EXERCISE DESCRIPTION:
From the line that contains "Click the Posición label" to the final line below, both included, print each line exactly and skip the pictures.

RECORD EXTRACTS:
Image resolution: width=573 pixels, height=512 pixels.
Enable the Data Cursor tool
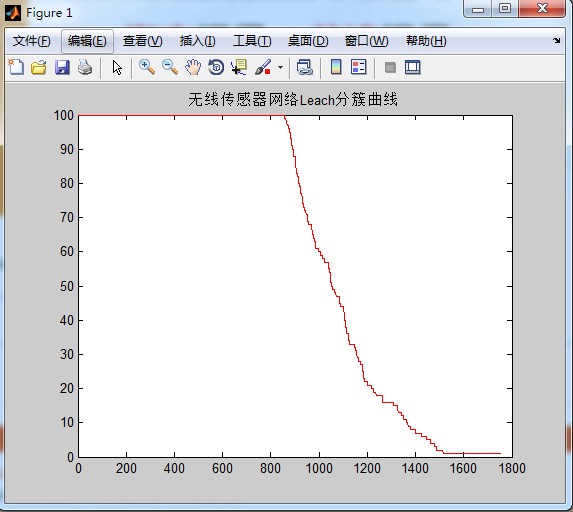pyautogui.click(x=239, y=67)
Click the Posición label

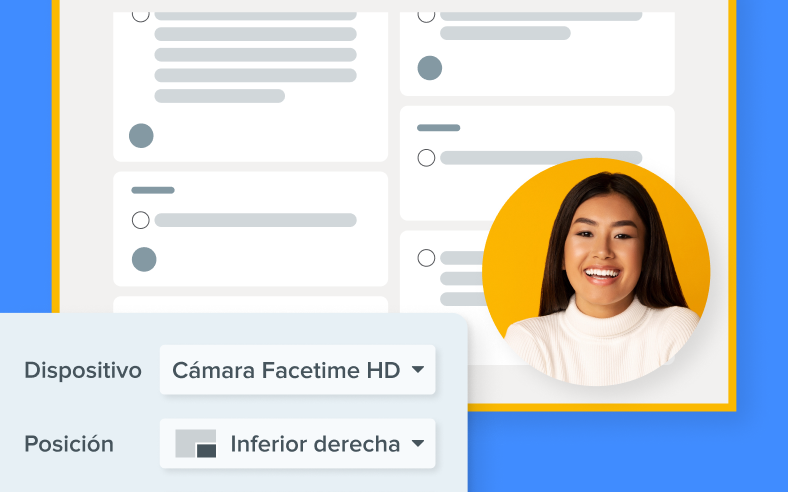coord(69,444)
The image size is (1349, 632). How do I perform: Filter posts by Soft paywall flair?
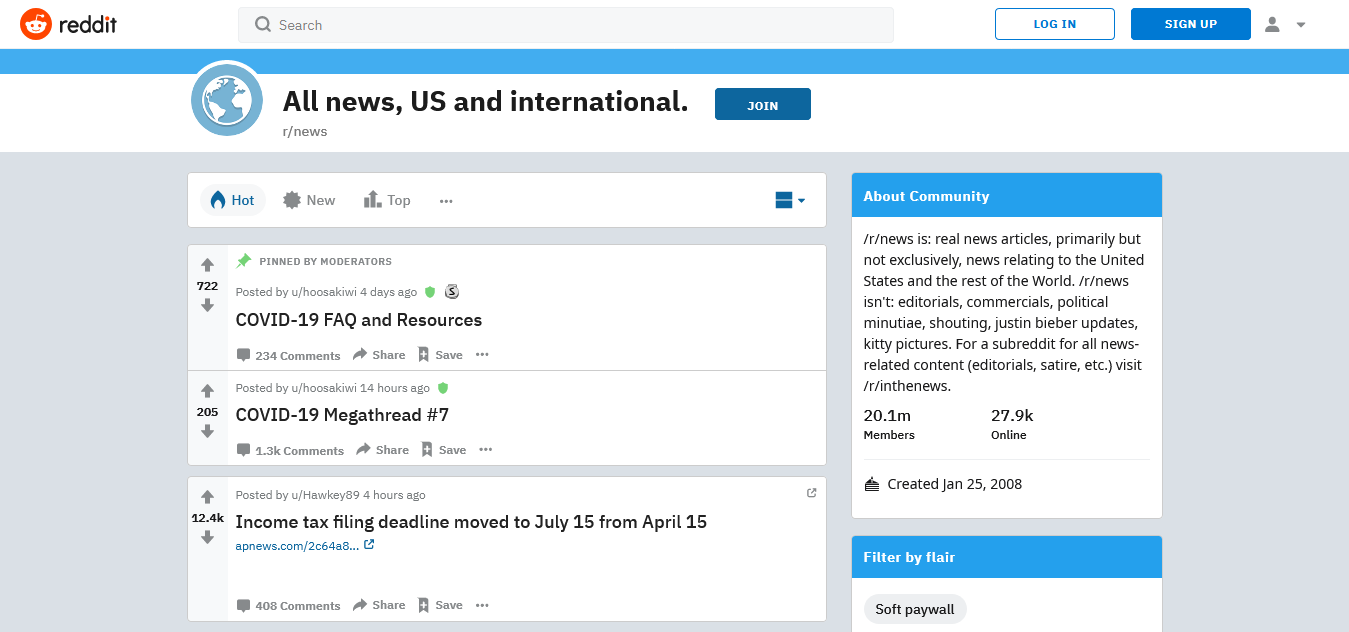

RESULT FOR THIS TASK:
Click the Posición label

coord(69,444)
The image size is (1349, 632). How do I perform: Filter posts by Soft paywall flair?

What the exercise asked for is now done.